3. Limitation on Delegation. The Corporation acknowledges and agrees that
LMWW, in accepting the delegation hereunder, is agreeing to perform only those
aspects of the AML Program that have been expressly delegated hereby and is not
undertaking and shall not be responsible for any other aspect of the AML Program
or for the overall compliance by the Corporation with the PATRIOT Act.
4. Notice to Corporation. In the event that LMWW files a suspicious
activity report, a Form 8300, or other report or notice with any regulatory or
government agency, then LMWW shall immediately notify the Corporation's
Anti-Money Laundering Compliance Officer, unless prohibited by applicable law.

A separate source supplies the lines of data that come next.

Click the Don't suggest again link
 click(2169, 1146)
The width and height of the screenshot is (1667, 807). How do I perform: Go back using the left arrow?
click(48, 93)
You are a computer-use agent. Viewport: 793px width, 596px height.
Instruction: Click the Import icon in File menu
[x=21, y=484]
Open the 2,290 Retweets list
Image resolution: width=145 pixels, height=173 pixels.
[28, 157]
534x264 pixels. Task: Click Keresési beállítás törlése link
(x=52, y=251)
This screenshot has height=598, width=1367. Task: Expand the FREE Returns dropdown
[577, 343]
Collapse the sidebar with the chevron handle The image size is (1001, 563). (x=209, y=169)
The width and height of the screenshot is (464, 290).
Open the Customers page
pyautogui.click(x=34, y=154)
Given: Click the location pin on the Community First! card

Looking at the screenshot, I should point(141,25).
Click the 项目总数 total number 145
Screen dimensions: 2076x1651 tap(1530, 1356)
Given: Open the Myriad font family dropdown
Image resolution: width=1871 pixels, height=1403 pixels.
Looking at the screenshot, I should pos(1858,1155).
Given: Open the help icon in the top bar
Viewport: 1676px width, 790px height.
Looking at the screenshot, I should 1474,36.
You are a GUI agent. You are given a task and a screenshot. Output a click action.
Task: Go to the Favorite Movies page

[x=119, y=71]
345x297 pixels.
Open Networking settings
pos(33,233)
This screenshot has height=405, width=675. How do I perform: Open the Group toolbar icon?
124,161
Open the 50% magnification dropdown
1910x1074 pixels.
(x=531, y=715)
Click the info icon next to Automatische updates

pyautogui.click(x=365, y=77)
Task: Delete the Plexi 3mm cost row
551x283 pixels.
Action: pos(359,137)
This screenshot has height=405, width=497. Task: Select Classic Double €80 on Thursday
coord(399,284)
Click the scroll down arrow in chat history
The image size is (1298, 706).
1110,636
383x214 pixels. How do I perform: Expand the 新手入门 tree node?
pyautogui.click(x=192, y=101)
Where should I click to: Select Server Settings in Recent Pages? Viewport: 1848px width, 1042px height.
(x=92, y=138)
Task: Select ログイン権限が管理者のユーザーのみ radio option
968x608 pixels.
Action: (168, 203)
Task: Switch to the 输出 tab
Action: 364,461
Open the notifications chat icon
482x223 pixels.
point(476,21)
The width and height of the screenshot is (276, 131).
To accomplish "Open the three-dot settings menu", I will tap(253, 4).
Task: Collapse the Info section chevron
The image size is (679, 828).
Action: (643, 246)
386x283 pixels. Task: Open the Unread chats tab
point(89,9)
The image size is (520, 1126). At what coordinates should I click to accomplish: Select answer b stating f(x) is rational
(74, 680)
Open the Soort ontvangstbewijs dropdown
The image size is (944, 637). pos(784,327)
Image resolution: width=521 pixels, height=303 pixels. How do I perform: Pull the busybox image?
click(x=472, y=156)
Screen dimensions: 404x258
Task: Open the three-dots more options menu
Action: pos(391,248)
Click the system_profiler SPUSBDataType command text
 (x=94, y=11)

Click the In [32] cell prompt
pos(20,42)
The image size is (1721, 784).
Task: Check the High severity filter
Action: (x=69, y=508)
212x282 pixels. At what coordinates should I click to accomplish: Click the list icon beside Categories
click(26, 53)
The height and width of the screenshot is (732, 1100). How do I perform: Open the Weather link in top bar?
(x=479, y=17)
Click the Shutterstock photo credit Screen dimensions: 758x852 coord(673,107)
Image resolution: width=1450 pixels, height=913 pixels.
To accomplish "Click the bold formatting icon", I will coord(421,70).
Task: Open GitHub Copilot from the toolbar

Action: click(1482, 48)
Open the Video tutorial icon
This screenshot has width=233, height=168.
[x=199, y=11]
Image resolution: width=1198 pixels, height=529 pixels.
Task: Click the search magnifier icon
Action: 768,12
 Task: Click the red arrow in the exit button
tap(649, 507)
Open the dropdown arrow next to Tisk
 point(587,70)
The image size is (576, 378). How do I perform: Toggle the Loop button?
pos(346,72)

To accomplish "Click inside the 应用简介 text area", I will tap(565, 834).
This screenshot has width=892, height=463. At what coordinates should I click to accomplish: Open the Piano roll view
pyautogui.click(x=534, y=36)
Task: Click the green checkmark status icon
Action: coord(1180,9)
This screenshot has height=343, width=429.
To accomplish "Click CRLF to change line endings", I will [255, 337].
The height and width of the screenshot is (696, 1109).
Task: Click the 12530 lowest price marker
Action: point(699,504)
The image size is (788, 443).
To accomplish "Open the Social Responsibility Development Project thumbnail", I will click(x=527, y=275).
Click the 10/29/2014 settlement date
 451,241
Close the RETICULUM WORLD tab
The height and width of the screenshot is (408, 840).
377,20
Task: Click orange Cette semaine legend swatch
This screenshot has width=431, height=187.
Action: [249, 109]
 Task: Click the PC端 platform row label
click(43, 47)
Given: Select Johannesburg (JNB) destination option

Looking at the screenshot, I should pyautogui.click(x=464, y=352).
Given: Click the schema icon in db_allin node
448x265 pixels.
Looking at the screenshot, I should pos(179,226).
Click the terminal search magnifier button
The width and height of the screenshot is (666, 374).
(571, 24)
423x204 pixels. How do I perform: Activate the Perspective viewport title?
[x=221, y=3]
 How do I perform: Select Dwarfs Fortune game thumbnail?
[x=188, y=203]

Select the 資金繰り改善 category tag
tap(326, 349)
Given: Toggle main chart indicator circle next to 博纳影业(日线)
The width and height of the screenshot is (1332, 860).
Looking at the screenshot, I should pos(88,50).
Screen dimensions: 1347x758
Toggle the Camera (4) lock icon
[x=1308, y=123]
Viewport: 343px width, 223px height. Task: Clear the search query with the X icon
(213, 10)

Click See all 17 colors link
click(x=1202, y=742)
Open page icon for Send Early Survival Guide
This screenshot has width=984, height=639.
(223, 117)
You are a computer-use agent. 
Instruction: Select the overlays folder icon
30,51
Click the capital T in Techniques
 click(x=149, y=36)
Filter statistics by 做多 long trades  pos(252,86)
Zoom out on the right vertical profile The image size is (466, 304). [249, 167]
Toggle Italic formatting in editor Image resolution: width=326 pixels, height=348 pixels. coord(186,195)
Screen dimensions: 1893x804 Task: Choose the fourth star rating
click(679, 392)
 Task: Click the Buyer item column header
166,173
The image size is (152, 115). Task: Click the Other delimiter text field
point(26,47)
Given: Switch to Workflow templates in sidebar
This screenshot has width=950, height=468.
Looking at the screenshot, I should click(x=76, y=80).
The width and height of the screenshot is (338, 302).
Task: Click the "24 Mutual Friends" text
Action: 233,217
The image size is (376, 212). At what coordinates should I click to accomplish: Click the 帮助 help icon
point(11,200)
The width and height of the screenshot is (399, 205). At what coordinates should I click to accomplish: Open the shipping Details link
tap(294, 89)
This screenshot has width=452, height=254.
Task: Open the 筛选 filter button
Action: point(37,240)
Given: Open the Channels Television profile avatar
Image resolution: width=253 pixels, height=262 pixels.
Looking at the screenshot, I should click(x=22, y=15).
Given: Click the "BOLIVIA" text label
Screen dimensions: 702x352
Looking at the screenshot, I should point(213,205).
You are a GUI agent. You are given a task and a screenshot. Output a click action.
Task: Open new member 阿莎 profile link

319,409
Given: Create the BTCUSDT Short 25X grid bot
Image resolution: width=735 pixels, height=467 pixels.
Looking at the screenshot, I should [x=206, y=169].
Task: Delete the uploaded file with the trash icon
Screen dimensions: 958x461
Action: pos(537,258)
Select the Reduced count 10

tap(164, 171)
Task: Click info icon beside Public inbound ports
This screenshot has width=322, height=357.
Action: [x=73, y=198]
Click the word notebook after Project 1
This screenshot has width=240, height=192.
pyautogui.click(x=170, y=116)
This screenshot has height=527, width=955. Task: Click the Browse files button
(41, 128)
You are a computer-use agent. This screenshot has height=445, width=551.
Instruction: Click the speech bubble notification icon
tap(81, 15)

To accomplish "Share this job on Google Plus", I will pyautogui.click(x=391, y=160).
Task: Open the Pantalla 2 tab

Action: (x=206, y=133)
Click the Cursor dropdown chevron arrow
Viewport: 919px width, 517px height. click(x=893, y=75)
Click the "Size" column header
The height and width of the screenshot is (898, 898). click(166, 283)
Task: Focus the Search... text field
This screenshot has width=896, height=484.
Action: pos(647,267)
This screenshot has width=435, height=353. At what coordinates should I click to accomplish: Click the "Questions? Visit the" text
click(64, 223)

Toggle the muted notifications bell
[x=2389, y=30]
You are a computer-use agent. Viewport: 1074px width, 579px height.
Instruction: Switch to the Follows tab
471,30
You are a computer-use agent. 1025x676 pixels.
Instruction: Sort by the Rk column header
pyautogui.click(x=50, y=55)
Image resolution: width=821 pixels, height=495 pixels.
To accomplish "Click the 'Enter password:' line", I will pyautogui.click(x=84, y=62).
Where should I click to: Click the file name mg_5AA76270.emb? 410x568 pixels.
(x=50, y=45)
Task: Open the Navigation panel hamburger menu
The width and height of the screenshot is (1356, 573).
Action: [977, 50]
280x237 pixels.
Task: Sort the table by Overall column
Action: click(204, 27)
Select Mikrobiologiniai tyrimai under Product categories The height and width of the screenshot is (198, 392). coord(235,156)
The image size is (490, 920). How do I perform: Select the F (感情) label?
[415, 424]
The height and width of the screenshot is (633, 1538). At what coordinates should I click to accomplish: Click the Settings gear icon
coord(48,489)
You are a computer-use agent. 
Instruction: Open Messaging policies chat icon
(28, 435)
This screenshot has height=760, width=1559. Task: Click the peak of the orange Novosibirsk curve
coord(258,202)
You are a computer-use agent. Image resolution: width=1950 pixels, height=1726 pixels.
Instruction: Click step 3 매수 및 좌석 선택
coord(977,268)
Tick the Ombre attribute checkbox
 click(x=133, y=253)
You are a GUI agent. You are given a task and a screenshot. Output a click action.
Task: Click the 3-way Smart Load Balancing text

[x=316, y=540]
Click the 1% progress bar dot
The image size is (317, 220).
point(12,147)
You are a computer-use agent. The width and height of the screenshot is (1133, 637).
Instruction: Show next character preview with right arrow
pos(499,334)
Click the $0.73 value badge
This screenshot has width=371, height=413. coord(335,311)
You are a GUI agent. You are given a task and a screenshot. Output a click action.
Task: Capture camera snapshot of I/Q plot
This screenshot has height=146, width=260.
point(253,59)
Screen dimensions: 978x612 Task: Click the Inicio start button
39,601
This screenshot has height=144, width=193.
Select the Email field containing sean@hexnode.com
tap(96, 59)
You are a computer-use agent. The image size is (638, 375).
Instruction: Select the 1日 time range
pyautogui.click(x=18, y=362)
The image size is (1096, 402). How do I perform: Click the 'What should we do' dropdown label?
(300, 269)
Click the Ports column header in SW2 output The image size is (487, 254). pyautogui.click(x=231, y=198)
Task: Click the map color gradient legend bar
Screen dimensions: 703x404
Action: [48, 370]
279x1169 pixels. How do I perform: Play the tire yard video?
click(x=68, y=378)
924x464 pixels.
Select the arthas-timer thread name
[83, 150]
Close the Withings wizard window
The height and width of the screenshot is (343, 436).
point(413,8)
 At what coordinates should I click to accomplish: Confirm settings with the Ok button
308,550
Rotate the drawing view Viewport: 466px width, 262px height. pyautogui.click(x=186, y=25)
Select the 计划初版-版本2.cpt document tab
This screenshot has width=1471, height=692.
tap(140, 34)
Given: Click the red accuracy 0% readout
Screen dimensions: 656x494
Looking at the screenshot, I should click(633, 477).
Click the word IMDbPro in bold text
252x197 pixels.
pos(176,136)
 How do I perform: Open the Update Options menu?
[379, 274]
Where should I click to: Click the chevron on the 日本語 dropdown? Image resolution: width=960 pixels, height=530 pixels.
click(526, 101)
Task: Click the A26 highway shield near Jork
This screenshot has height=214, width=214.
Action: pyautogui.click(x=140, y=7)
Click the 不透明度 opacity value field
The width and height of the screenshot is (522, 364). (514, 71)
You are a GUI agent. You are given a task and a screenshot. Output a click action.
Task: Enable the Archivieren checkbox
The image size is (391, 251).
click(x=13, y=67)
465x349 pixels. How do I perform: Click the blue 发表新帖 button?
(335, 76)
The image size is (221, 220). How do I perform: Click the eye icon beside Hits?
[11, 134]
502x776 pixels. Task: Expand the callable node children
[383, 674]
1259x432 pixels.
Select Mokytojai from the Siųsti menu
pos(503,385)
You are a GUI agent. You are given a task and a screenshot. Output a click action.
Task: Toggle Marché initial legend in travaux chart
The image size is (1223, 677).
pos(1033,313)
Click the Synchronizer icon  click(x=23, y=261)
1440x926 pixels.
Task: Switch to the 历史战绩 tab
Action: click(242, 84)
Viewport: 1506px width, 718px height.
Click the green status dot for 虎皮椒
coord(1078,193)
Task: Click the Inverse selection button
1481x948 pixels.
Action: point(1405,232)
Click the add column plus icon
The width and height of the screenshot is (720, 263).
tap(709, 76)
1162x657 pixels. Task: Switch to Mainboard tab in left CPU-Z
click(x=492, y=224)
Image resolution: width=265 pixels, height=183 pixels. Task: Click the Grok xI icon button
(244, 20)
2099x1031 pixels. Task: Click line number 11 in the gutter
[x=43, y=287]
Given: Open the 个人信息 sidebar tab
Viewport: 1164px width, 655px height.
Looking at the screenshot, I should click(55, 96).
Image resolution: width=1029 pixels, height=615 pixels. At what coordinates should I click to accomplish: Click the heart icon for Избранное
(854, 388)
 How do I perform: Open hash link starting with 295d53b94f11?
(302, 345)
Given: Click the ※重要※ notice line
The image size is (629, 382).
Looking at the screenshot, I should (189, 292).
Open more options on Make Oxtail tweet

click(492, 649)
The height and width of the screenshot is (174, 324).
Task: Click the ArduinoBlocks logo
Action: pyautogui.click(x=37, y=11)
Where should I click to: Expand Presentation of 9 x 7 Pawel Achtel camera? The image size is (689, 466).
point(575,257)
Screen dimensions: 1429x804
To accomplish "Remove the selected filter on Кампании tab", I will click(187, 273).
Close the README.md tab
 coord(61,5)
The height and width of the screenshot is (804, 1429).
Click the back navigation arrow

5. Payment for Shares. LMWW shall follow the Fund's policies regarding
acceptable methods of payment for the purchase of Fund shares, which may change
from time to time.
6. Dealer Agreements. In the event that LMWW retains one or more brokers
in connection with the offering and sale of shares of the Fund, LMWW shall
obtain representations from such broker to the effect that such broker has
implemented an anti-money laundering program complying with such broker's legal
obligations under the PATRIOT Act.
7. Agents. LMWW may engage one or more agents to perform the anti-money
laundering services on behalf of the Corporation contemplated hereby, provided
that in such event LMWW shall remain responsible to the Corporation for the acts
or omissions of such agent to the same extent as LMWW is for its own acts or
omissions.
8. Reporting. At the written request of the Corporation, LMWW will
provide promptly to the Corporation, upon receipt or creation, the following
documents or information: (a) any policies or procedures adopted by LMWW to
insure performance of the duties delegated herein, and any material amendments
thereto; (b) any report or notice filed on behalf of the Funds with any
regulatory or government agency; (c) the results of any examination by any
regulatory or government agency as contemplated by Section 2, above; (d) any
audit report produced pursuant to Section 1.(f). herein; and (e) any other
information reasonably requested by the Funds.